- Dataset records -
[Start of Attachment]
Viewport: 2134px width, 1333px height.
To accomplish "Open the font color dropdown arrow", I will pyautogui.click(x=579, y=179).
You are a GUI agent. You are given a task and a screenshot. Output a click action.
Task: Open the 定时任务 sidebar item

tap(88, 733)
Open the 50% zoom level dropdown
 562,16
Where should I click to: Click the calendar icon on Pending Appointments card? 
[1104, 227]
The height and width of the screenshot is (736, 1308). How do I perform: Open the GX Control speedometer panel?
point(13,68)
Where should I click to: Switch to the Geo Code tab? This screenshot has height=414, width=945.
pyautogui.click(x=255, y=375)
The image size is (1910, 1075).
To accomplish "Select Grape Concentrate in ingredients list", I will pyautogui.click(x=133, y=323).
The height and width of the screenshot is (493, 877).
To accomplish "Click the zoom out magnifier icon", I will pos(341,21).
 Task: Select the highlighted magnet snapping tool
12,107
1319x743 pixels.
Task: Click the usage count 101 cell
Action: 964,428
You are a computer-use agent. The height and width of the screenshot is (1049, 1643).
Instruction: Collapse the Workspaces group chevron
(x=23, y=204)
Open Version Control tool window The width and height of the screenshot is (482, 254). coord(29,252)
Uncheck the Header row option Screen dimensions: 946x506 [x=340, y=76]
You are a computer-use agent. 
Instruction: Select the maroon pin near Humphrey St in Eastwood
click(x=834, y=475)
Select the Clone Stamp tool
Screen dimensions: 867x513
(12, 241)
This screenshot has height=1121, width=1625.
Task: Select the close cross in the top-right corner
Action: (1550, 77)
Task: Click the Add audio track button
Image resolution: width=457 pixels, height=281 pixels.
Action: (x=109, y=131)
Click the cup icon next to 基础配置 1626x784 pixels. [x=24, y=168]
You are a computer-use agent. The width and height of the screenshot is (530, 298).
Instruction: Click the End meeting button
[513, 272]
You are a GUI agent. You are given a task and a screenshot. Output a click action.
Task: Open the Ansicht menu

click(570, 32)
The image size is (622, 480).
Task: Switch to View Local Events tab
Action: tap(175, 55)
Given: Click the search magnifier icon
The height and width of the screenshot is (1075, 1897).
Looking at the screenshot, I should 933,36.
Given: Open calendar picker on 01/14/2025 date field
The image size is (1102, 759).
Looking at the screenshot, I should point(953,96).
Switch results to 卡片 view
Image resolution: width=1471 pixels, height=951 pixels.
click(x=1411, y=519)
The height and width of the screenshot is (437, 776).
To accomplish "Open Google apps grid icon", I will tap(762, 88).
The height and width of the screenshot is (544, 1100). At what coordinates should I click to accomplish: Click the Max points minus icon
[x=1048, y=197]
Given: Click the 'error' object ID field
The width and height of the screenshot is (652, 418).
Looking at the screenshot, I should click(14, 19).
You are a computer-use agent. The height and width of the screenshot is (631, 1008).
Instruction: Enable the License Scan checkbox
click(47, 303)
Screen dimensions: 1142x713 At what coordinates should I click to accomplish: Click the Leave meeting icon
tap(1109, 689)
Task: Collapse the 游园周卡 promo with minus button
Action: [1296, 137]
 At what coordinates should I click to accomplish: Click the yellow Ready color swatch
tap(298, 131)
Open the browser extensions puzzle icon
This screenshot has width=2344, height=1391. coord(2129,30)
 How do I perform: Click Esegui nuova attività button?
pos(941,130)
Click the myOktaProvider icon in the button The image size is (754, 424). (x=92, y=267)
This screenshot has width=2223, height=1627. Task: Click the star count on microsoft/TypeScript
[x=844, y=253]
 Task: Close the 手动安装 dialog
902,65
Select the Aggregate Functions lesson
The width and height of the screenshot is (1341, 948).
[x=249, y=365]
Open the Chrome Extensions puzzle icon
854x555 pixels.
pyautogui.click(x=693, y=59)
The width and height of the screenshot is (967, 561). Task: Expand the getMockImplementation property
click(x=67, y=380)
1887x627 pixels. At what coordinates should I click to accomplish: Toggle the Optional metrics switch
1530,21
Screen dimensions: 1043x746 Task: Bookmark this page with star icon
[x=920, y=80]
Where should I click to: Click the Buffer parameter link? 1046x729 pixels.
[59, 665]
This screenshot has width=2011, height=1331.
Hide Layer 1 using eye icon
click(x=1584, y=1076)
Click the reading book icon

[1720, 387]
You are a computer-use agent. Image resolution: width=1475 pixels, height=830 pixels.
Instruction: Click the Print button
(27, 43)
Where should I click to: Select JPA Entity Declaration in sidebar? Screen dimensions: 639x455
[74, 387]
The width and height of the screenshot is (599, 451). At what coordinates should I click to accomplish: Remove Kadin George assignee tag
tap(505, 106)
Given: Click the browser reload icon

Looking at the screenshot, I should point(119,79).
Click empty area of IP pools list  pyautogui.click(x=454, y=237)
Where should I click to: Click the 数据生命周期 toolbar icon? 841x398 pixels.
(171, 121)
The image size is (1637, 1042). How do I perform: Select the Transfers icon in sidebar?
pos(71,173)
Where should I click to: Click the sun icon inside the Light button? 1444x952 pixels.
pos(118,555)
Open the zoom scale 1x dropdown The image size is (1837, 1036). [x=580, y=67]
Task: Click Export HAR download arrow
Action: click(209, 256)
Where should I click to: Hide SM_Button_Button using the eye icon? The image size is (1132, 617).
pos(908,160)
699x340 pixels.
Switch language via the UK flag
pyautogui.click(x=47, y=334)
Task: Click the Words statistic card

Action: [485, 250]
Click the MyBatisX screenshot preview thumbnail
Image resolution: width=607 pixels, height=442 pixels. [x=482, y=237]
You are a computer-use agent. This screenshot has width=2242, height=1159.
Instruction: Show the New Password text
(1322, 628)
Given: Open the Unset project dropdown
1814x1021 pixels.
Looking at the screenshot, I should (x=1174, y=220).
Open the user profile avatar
[End of Attachment]
- AIM OF THE TASK -
Repeat the records. Match them exactly.

- WRITTEN SOLUTION -
Viewport: 2134px width, 1333px height.
To accomplish "Open the font color dropdown arrow", I will pyautogui.click(x=579, y=179).
You are a GUI agent. You are given a task and a screenshot. Output a click action.
Task: Open the 定时任务 sidebar item

tap(88, 733)
Open the 50% zoom level dropdown
 562,16
Where should I click to: Click the calendar icon on Pending Appointments card? 
[1104, 227]
The height and width of the screenshot is (736, 1308). How do I perform: Open the GX Control speedometer panel?
point(13,68)
Where should I click to: Switch to the Geo Code tab? This screenshot has height=414, width=945.
pyautogui.click(x=255, y=375)
The image size is (1910, 1075).
To accomplish "Select Grape Concentrate in ingredients list", I will pyautogui.click(x=133, y=323).
The height and width of the screenshot is (493, 877).
To accomplish "Click the zoom out magnifier icon", I will pos(341,21).
 Task: Select the highlighted magnet snapping tool
12,107
1319x743 pixels.
Task: Click the usage count 101 cell
Action: 964,428
You are a computer-use agent. The height and width of the screenshot is (1049, 1643).
Instruction: Collapse the Workspaces group chevron
(x=23, y=204)
Open Version Control tool window The width and height of the screenshot is (482, 254). coord(29,252)
Uncheck the Header row option Screen dimensions: 946x506 [x=340, y=76]
You are a computer-use agent. 
Instruction: Select the maroon pin near Humphrey St in Eastwood
click(x=834, y=475)
Select the Clone Stamp tool
Screen dimensions: 867x513
(12, 241)
This screenshot has height=1121, width=1625.
Task: Select the close cross in the top-right corner
Action: (1550, 77)
Task: Click the Add audio track button
Image resolution: width=457 pixels, height=281 pixels.
Action: (x=109, y=131)
Click the cup icon next to 基础配置 1626x784 pixels. [x=24, y=168]
You are a computer-use agent. The width and height of the screenshot is (530, 298).
Instruction: Click the End meeting button
[513, 272]
You are a GUI agent. You are given a task and a screenshot. Output a click action.
Task: Open the Ansicht menu

click(570, 32)
The image size is (622, 480).
Task: Switch to View Local Events tab
Action: tap(175, 55)
Given: Click the search magnifier icon
The height and width of the screenshot is (1075, 1897).
Looking at the screenshot, I should 933,36.
Given: Open calendar picker on 01/14/2025 date field
The image size is (1102, 759).
Looking at the screenshot, I should point(953,96).
Switch results to 卡片 view
Image resolution: width=1471 pixels, height=951 pixels.
click(x=1411, y=519)
The height and width of the screenshot is (437, 776).
To accomplish "Open Google apps grid icon", I will tap(762, 88).
The height and width of the screenshot is (544, 1100). At what coordinates should I click to accomplish: Click the Max points minus icon
[x=1048, y=197]
Given: Click the 'error' object ID field
The width and height of the screenshot is (652, 418).
Looking at the screenshot, I should click(14, 19).
You are a computer-use agent. The height and width of the screenshot is (631, 1008).
Instruction: Enable the License Scan checkbox
click(47, 303)
Screen dimensions: 1142x713 At what coordinates should I click to accomplish: Click the Leave meeting icon
tap(1109, 689)
Task: Collapse the 游园周卡 promo with minus button
Action: [1296, 137]
 At what coordinates should I click to accomplish: Click the yellow Ready color swatch
tap(298, 131)
Open the browser extensions puzzle icon
This screenshot has width=2344, height=1391. coord(2129,30)
 How do I perform: Click Esegui nuova attività button?
pos(941,130)
Click the myOktaProvider icon in the button The image size is (754, 424). (x=92, y=267)
This screenshot has width=2223, height=1627. Task: Click the star count on microsoft/TypeScript
[x=844, y=253]
 Task: Close the 手动安装 dialog
902,65
Select the Aggregate Functions lesson
The width and height of the screenshot is (1341, 948).
[x=249, y=365]
Open the Chrome Extensions puzzle icon
854x555 pixels.
pyautogui.click(x=693, y=59)
The width and height of the screenshot is (967, 561). Task: Expand the getMockImplementation property
click(x=67, y=380)
1887x627 pixels. At what coordinates should I click to accomplish: Toggle the Optional metrics switch
1530,21
Screen dimensions: 1043x746 Task: Bookmark this page with star icon
[x=920, y=80]
Where should I click to: Click the Buffer parameter link? 1046x729 pixels.
[59, 665]
This screenshot has width=2011, height=1331.
Hide Layer 1 using eye icon
click(x=1584, y=1076)
Click the reading book icon

[1720, 387]
You are a computer-use agent. Image resolution: width=1475 pixels, height=830 pixels.
Instruction: Click the Print button
(27, 43)
Where should I click to: Select JPA Entity Declaration in sidebar? Screen dimensions: 639x455
[74, 387]
The width and height of the screenshot is (599, 451). At what coordinates should I click to accomplish: Remove Kadin George assignee tag
tap(505, 106)
Given: Click the browser reload icon

Looking at the screenshot, I should point(119,79).
Click empty area of IP pools list  pyautogui.click(x=454, y=237)
Where should I click to: Click the 数据生命周期 toolbar icon? 841x398 pixels.
(171, 121)
The image size is (1637, 1042). How do I perform: Select the Transfers icon in sidebar?
pos(71,173)
Where should I click to: Click the sun icon inside the Light button? 1444x952 pixels.
pos(118,555)
Open the zoom scale 1x dropdown The image size is (1837, 1036). [x=580, y=67]
Task: Click Export HAR download arrow
Action: click(209, 256)
Where should I click to: Hide SM_Button_Button using the eye icon? The image size is (1132, 617).
pos(908,160)
699x340 pixels.
Switch language via the UK flag
pyautogui.click(x=47, y=334)
Task: Click the Words statistic card

Action: [485, 250]
Click the MyBatisX screenshot preview thumbnail
Image resolution: width=607 pixels, height=442 pixels. [x=482, y=237]
You are a computer-use agent. This screenshot has width=2242, height=1159.
Instruction: Show the New Password text
(1322, 628)
Given: Open the Unset project dropdown
1814x1021 pixels.
Looking at the screenshot, I should (x=1174, y=220).
Open the user profile avatar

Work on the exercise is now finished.